Conservatism and the U.S.-Israel Relationship
Either it changes dramatically or in a controlled way

In the crack-up over the last week, a lot of the older generation of conservative commentators have a lot to say about Nick Fuentes and Tucker Carlson, because they have never and do not want to think about the details of the U.S.-Israel relationship, and they do not want to think about how their own acquiescence to carte blanche for Israel implicates that older generation in creating conditions that have led to an ethnic cleansing.
Amidst this, the new revelations about Jeffrey Epstein make it much harder to fudge and say he was middlemanning between the U.S. and Israel, an impression that might be able to sustain the belief that he was acting on behalf of the U.S. government. It looks more like, during the Obama administration, he was pushing the Israeli line over and against the administration. It’s true that in the emails with Ehud Barak, Barak is looking to Epstein for direction, and that’s the major point in case for the idea that he was some sort of deep state asset.
On the other hand, Barak is from the Israeli faction that might have been pushed toward getting behind Obama’s Iran deal, and Epstein made no attempt to do that as far as we can tell. In fact, he says in one of the emails that he thinks Congress should authorize bombing Iran. That means he was part of the vast Israeli influence operation, using chiefly the Republican Party, to scotch the Iran deal, the basic framework of which President Trump has had to adopt pieces of out of necessity.
A bunch of liberal types, the old Reaganite writers, and Rod Dreher, have been talking about the increase in antisemitism, but also saying the old strategies of gatekeeping aren’t likely to work in this instance. That’s correct, good work, you’ve done the bare minimum of trying to understand the situation. You’re paid to write, you want a cookie?

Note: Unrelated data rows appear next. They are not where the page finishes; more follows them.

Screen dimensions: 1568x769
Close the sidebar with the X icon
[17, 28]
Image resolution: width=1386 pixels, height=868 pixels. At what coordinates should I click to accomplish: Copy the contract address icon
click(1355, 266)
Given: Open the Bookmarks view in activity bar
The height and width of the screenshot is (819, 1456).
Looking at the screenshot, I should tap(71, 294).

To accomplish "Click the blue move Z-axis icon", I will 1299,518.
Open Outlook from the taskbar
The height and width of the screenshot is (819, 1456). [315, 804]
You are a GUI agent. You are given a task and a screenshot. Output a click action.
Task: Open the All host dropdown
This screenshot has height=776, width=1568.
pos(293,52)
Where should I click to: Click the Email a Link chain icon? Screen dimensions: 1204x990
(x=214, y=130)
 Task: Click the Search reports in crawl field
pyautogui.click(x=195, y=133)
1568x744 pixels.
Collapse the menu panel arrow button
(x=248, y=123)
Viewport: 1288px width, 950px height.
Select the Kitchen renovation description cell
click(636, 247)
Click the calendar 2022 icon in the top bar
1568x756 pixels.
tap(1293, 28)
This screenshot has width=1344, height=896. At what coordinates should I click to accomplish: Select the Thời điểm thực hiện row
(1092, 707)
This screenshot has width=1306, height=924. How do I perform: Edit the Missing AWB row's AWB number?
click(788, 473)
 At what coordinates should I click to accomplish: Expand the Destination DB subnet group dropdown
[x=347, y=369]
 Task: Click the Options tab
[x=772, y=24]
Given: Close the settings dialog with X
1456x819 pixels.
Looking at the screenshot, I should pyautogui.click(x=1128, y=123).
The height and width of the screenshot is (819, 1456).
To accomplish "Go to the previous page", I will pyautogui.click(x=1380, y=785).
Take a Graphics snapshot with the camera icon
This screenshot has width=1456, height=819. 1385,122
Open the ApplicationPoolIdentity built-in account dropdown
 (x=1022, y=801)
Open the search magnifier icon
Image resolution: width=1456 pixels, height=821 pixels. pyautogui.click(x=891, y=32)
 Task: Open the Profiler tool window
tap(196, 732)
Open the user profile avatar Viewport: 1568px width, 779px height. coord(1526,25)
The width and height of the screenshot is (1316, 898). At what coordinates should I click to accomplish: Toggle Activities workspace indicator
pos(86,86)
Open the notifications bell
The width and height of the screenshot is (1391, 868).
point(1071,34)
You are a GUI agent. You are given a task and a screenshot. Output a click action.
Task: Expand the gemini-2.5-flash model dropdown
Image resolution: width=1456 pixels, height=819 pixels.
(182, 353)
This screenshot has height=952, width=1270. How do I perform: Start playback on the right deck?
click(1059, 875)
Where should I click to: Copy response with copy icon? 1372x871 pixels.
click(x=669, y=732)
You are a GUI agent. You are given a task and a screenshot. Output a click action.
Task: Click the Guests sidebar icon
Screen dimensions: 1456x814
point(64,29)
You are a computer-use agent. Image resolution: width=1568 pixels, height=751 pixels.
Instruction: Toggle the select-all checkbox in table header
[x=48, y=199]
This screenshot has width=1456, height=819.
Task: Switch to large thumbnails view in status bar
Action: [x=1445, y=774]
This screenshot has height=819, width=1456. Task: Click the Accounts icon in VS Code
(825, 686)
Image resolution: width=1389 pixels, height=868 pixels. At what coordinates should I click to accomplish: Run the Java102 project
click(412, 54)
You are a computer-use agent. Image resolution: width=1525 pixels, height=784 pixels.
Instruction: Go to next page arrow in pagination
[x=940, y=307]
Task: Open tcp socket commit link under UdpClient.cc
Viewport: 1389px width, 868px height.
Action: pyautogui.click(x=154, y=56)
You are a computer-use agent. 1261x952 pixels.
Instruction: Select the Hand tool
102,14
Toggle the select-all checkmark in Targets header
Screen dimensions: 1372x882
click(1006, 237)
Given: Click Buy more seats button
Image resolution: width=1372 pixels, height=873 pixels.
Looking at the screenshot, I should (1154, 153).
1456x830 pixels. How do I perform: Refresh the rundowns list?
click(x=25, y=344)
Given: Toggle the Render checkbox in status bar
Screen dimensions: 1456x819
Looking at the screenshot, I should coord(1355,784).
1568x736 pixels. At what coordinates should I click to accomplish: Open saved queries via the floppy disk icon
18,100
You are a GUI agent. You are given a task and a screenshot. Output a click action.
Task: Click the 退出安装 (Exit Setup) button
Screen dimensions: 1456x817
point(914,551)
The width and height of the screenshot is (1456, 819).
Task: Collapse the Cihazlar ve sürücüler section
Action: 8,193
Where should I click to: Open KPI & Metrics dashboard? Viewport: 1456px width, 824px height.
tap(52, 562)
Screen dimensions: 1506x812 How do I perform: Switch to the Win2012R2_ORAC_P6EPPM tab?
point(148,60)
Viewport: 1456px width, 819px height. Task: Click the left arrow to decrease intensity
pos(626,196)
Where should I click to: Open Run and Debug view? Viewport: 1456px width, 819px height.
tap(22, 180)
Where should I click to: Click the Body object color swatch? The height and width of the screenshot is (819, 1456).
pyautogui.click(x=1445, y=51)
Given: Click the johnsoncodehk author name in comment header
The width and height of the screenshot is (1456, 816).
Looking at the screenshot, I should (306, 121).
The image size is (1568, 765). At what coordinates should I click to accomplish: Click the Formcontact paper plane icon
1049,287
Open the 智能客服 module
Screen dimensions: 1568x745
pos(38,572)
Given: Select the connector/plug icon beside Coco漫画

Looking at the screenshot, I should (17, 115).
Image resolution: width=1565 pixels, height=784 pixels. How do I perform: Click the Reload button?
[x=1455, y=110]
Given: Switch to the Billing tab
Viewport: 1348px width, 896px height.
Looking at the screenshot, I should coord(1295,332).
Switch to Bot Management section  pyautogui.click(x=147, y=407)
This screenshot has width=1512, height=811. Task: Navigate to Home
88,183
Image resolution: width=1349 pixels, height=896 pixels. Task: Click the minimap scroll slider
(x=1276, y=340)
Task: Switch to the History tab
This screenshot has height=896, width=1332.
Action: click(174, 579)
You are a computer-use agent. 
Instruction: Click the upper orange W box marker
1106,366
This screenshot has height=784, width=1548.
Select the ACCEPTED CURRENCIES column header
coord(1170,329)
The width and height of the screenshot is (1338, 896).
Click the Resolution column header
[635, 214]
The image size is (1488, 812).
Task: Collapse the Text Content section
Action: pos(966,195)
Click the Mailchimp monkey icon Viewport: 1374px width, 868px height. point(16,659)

One of the touchstone ideas of intellectual conservatism, which comes from Edmund Burke, is not a resistance to all change, but the awareness that, when change must come, it should come gradually and with due consideration of what good and old things ought to be protected in the course of that. Burke was, after all, a Whig—for him much is negotiable.
It seems like this is a good time to apply that kind of thinking to the U.S.-Israel relationship, doesn’t it? Because if you don’t, it’s going to get worse. Change is going to happen. The question is whether that change is going to be chaotic or managed and incremental.
Here’s why the old guard is discredited on these issues: The credibility of the Reaganoids has a lot to do with protecting the security of Americans—this is what they said they would do, and by and large they did it. Today, however, by that standard, they are discredited because their immoderation with respect to the U.S.-Israel relationship has produced a threat to the security and livelihoods of millions of Americans. Uh oh!
The same companies displacing Palestinians in the West Bank are displacing Americans all across the South:
Whether they stay or get priced out, these tenants are also linked to a multinational conglomerate that profits from the displacement of people on the other side of the world. That’s because American Landmark is almost entirely owned by Elco, one of Israel’s largest corporations. For years, Elco, via its Electra Super Brand, has done extensive business in Israeli settlements in the occupied West Bank and East Jerusalem. Israeli settlements drive many thousands of Palestinians from their homes and are considered illegal under international law.
The electorate is simply not going to tolerate the kind of lawfare, blacklisting, exploitation, and straightforward extortion of the taxpayer the lobby engages in after the war in Gaza. The answer to that should be, let’s treat Israel like a normal country instead: apply the same laws governing foreign influence that we do for any other country, apply extant laws governing arms transfers, prosecute organized and financial crime, and so on. This is not a radical program, and I happen to think it’s probably in Israel’s own best interest at this point. But doesn’t it strike you as odd that none of our esteemed think tank fellows are able to say so? The reason they can’t is it would embarrass them to admit how much they’ve failed to notice.
Another reason none of them do is if they did, the Israelis would come for their nuts. Everybody knows that. What’s happening with the young people is they can see the kind of persecution, often illegal, that the Israelis engage in, and take on the defensive solidarity that anyone would in the face of foreign persecution. Either the people in charge call balls and strikes with this stuff, or it gets worse.
In theory one could be the most ardent Christian Zionist, you could believe that when Itamar Ben-Gvir ascends the Temple Mount to cut that red heifer’s throat, Jesus himself will come riding in on billowing clouds in fiery and righteous vengeance; you could believe the kind of crazy stuff Douglass Murray says, on the verge of tears, if there was no Israel there’d be no point to Western Civilization; you could even believe people in 1950 used the term “Judeo-Christian,” and still think it might be prudent to treat Israel like a normal country. Could you all just grow up, please?
Remember Abraham Davenport: “therefore, with all reverence, I would say, / Let God do His work, we will see to ours.” I don’t give a shit if you believe any of this stupid nonsense, but it’s no excuse for failing as badly as nearly all of our putative conservative leaders have when it comes to these issues.